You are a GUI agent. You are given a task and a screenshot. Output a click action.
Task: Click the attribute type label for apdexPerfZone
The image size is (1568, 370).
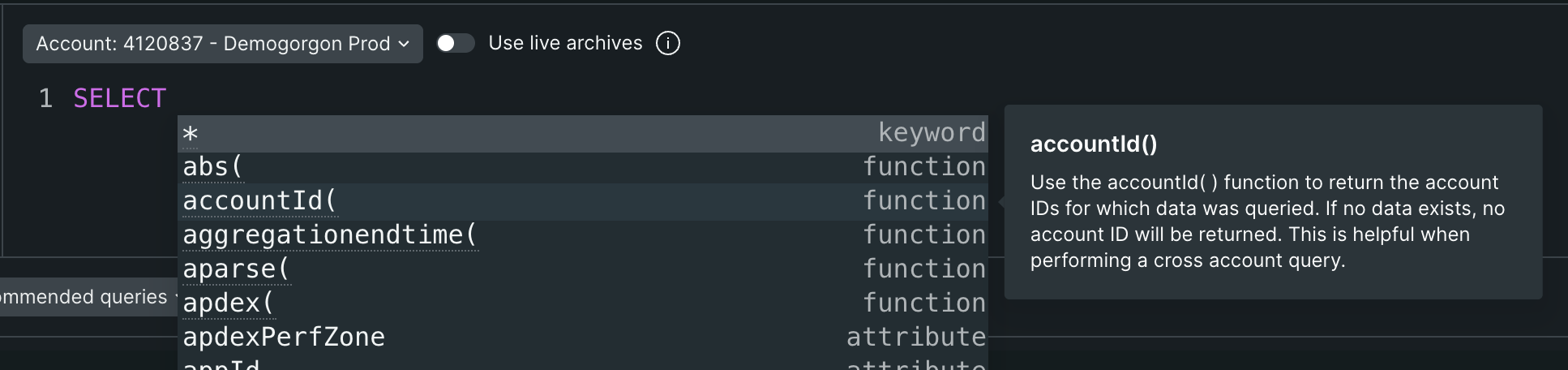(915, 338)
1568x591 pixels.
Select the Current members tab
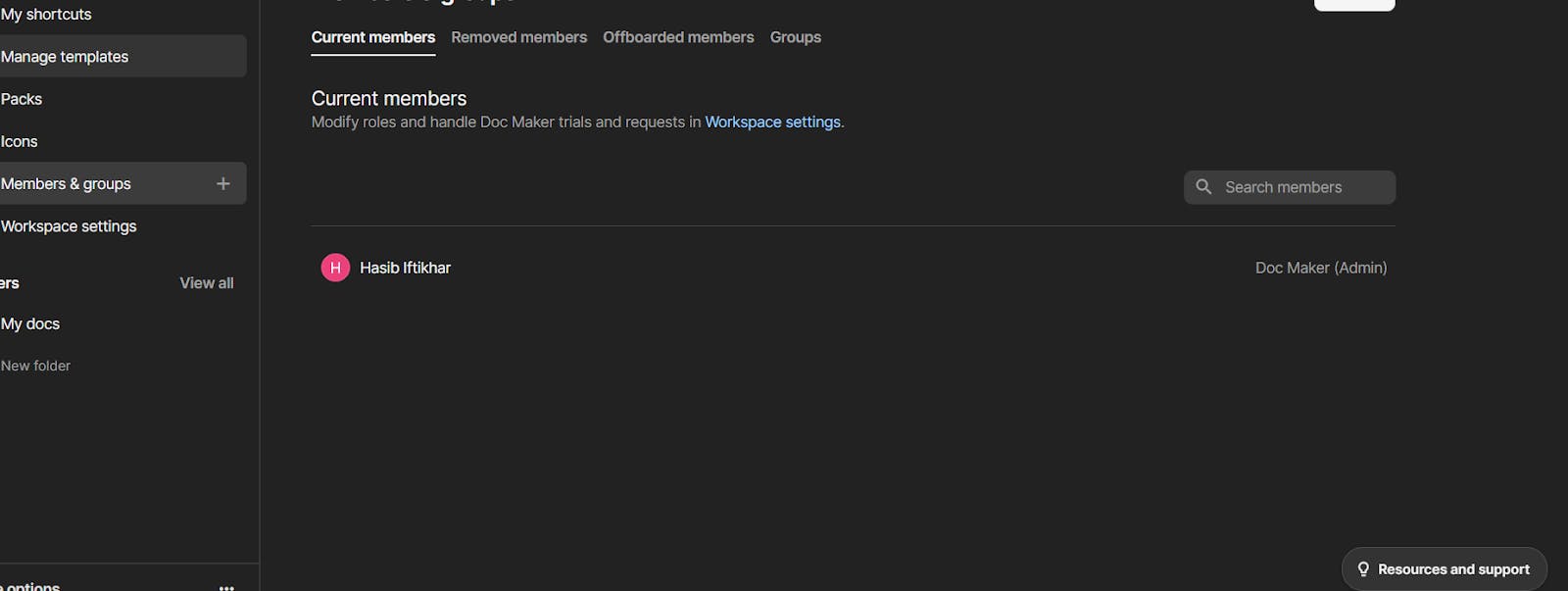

-*-*-

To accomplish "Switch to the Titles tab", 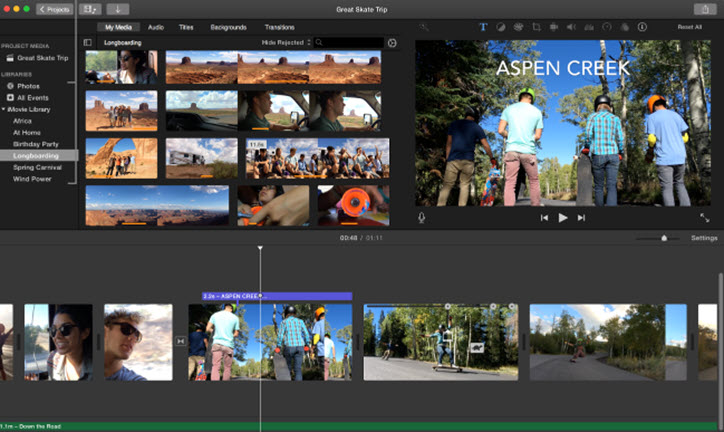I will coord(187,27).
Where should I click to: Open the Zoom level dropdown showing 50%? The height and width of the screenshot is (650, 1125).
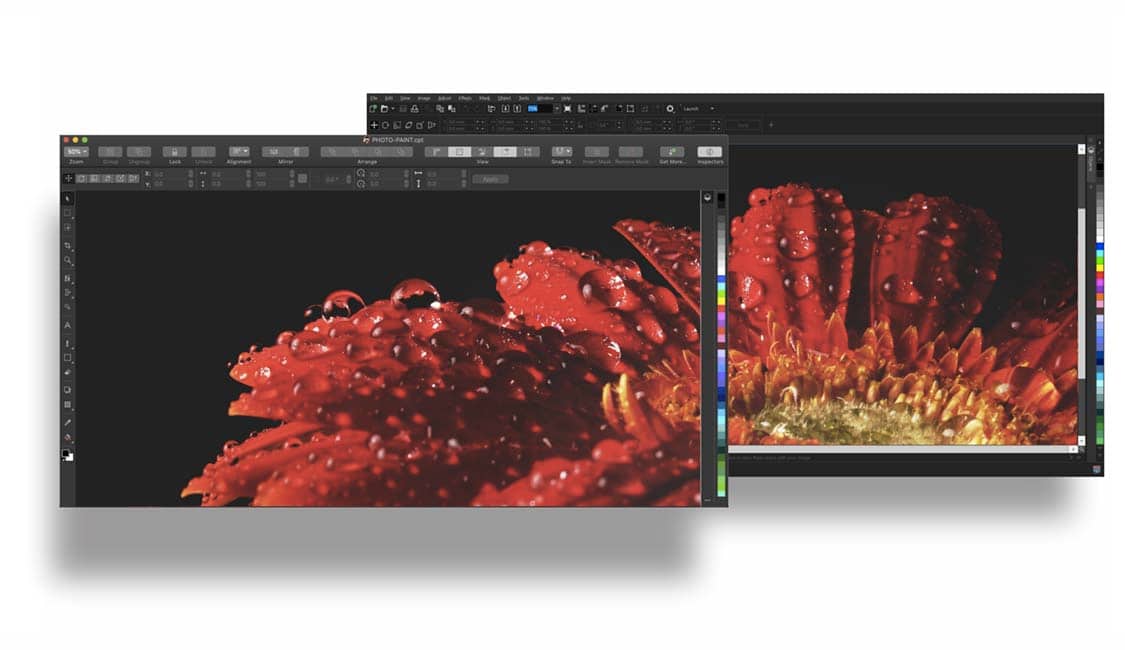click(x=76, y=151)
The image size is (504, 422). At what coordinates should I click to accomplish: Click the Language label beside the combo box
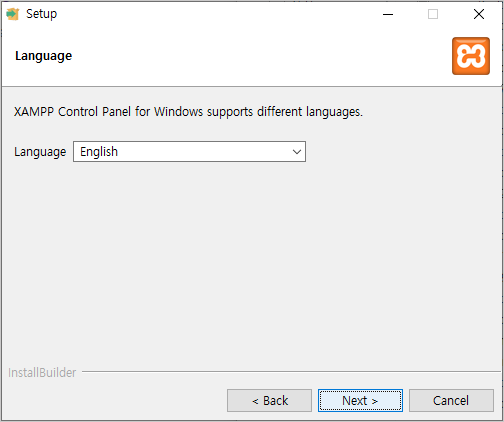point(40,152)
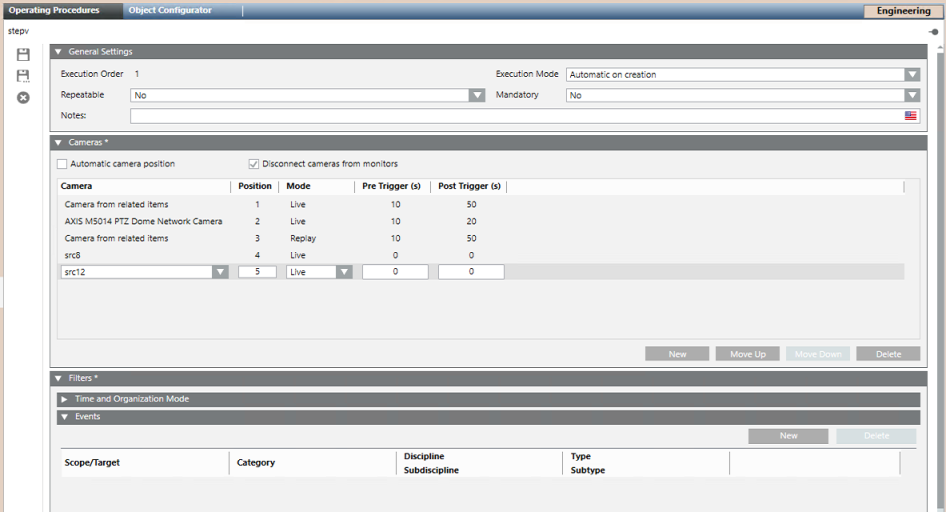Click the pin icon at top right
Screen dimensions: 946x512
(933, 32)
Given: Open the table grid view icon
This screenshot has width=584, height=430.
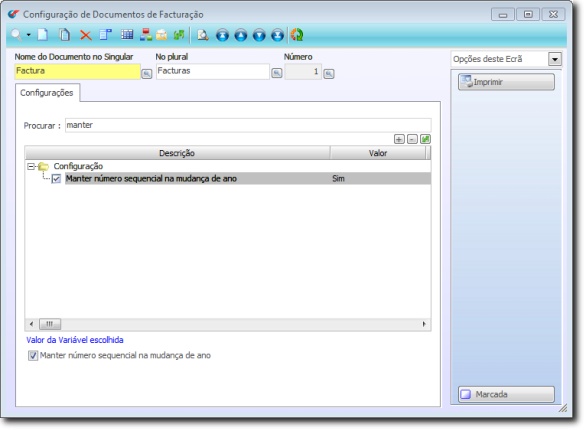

-*-*-

*What you need to do:*
Above are records; write out the lines from the one with "The image size is (1568, 370)." down to the one with "Select the Current members tab", exactly, leaving the pictures out.

*Result of the exercise:*
The image size is (1568, 370).
(915, 338)
1568x591 pixels.
Select the Current members tab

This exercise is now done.